Unfortunately, I saw an article that indicates no, they still stand by their man. It is just one article so it may not mean anything, but we are talking about the possibility of 25 to 30% of the American voters still believing in Trump. Or 67% of the Republicans approving the President’s job so far. That’s too high. If we have a large enough group that can successfully rally together, they will start attracting the weak minded, because the weak minded will go wherever the crowds or perceived winner go.
Not to make fun but to provide an example, here’s one example of the weak joining a movement because it’s fun to pick on others, especially when done in a crowd. But once he’s alone, watch him run and blubber in fear.
Here’s another guy in an interview with Vice, bragging about how he was practicing on being violent and he showed off his guns.

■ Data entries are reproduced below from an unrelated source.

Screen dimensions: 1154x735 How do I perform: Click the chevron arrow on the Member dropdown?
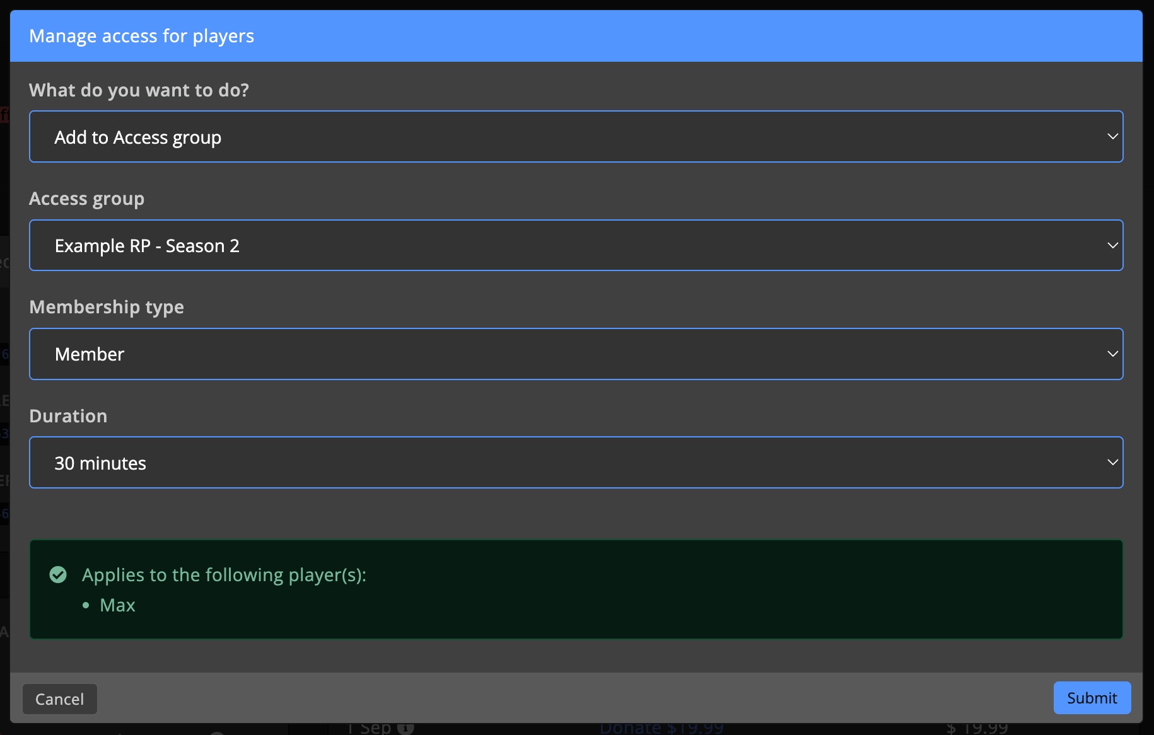[x=1112, y=354]
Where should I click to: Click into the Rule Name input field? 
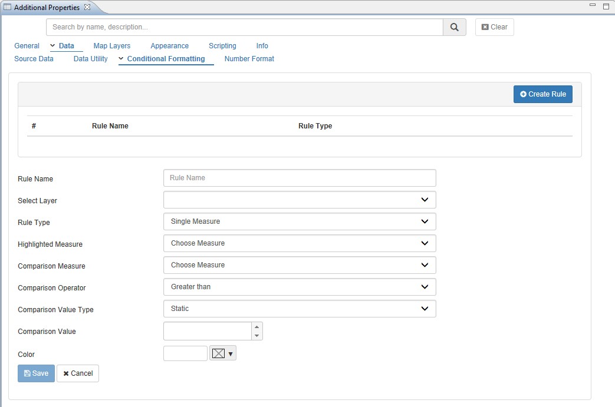(x=300, y=178)
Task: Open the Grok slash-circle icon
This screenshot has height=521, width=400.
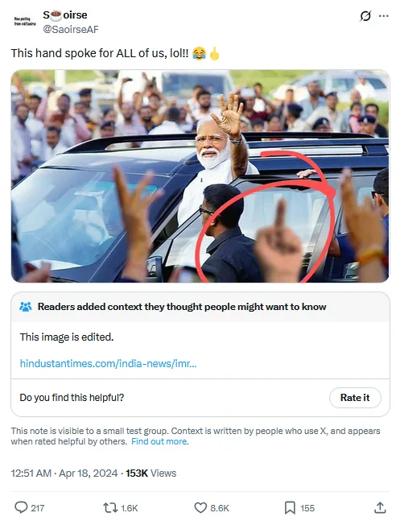Action: (365, 16)
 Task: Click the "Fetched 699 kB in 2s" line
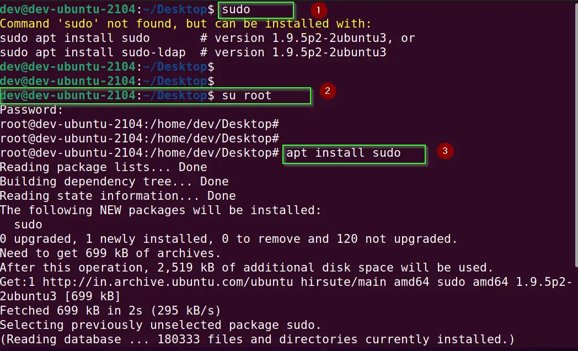pos(110,311)
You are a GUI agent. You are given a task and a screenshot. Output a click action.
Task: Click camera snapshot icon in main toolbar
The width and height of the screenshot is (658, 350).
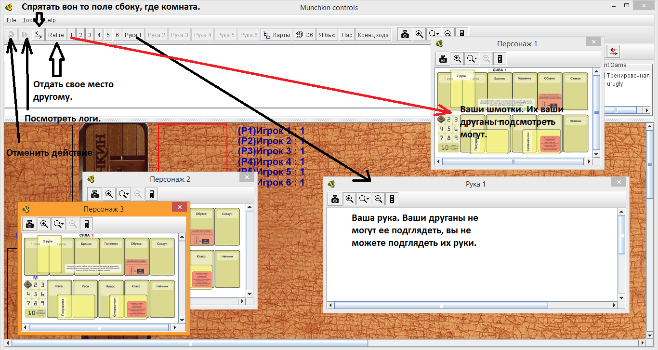tap(405, 34)
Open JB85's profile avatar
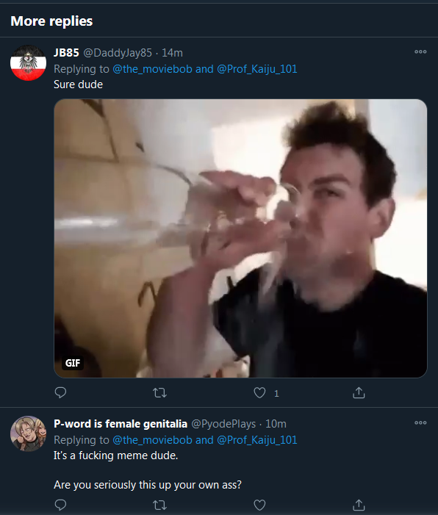This screenshot has width=438, height=515. click(28, 62)
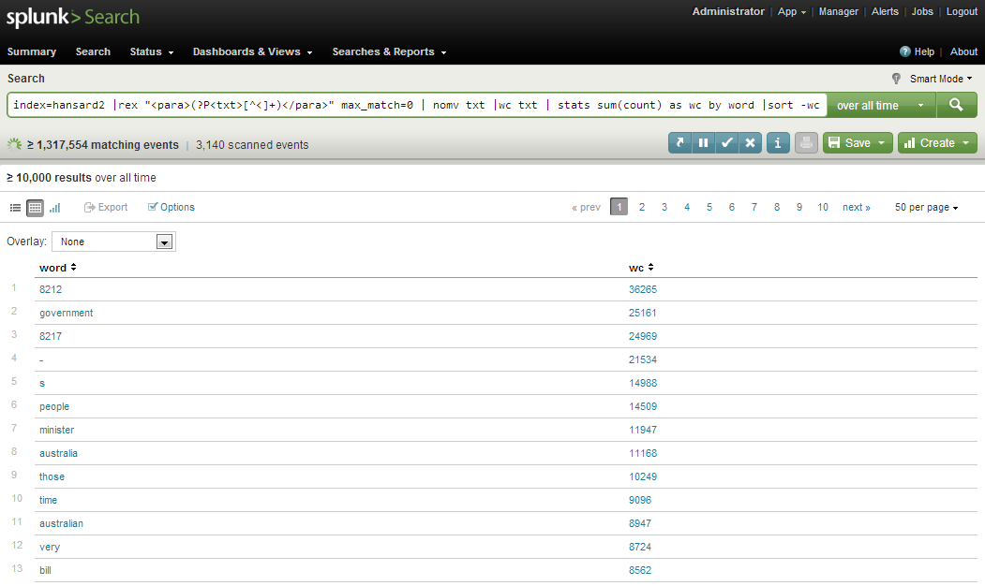Click the Export icon

(105, 207)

Again, not to be cruel, now watch him cry when he finds out that there is a warrant out for his apprehension:
But combine all of those weak men together in a crowd and you start having trouble. This could be how German Nazis arose. Enough men got together to look like winners and started attracting the weak minded.
I have a bunch of historical book on World War II and the Nazis. It's time to pull them out again and re-read them. There are also some more recently published books to read in an effort to understand what we may go through. I thought when Bush announced the war with Iraq we would be having problems with this type of supremacy movements but that was nothing compared to what we have going on today.
Will Middle America, rural America snap out of their delusions or are they just as reprehensible as the Nazis?